Nicholas Lezard, writing in The Guardian in 2013, perceives the impact of the revolutionary violence upon the work. He notes that in one passage de Maistre describes "a white bear, a philosopher, a tiger or some other animal of that sort" entering the orchestra during a concert and urging the audience to bloodshed: "Let women, too, dip their timid hands in blood! Leave! You are free! Tear down your king from his throne, and your God from his sanctuary! ... Weren't they dancing in Paris five years ago?". At another point de Maistre muses upon a pastoral landscape painting on his wall. Foreseeing the arrival of soldiers upon the scene he urges the shepherdess in the painting to flee. He also writes imaginary dialogues with classical figures and muses on his absent love, Jenny.

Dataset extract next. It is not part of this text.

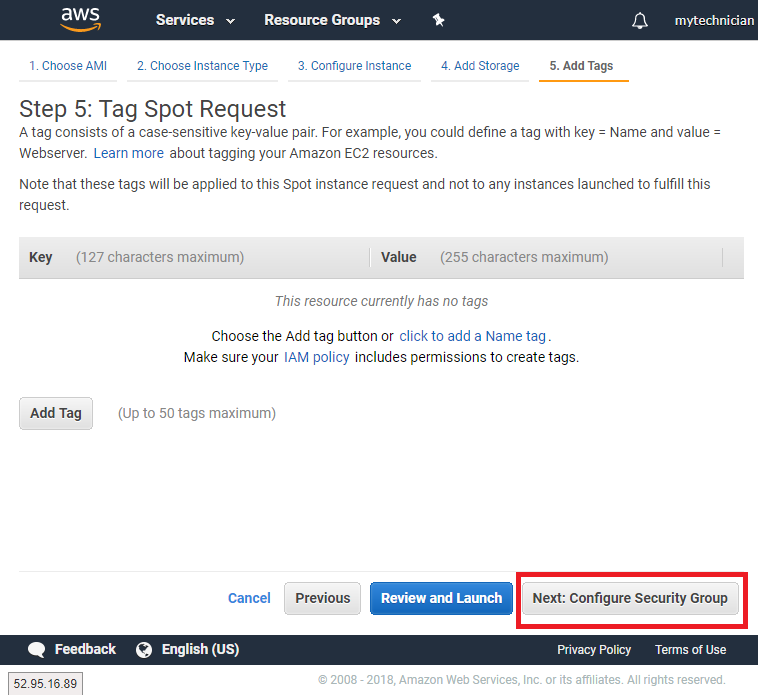Click the Cancel link
The height and width of the screenshot is (695, 758).
pyautogui.click(x=249, y=598)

De Maistre's theme is that the pleasure found in new places is dependent upon the traveller's mindset and that a person's own locality can be as fascinating as a foreign land. Although his text professes the opposite Lezard claimed to detect the author's boredom and sexual frustration. At the end of the work de Maistre expresses his regret upon leaving his confinement of returning to his previous life noting that "the yoke of office is again to weigh me down, and every step I take must conform with the exigencies of politeness and duty". He notes "the pleasure to be found in travelling round one's room ... is independent of Fortune".

==Later events==
By the time of the book's publication de Maistre's native Savoy had fallen to the revolutionaries and he had travelled to Saint Petersburg to join the Russian Army. It was there, in 1799, he began his sequel A Nocturnal Expedition Around My Room. This was based on a similar premise, though in this book he made it as far as the window ledge. It took de Maistre until 1824 to finish writing the sequel and it was published the following year.

A Journey Around My Room is thought to have been first translated into English by Henry Attwell in 1871. A translation by Stephen Sartarelli was published in 2016 as A Voyage Around My Room. In 2021 a group of Slovenian furniture designers released a range of furniture inspired by the book; they stated that the furniture was intended to boost their owner's sense of wellbeing.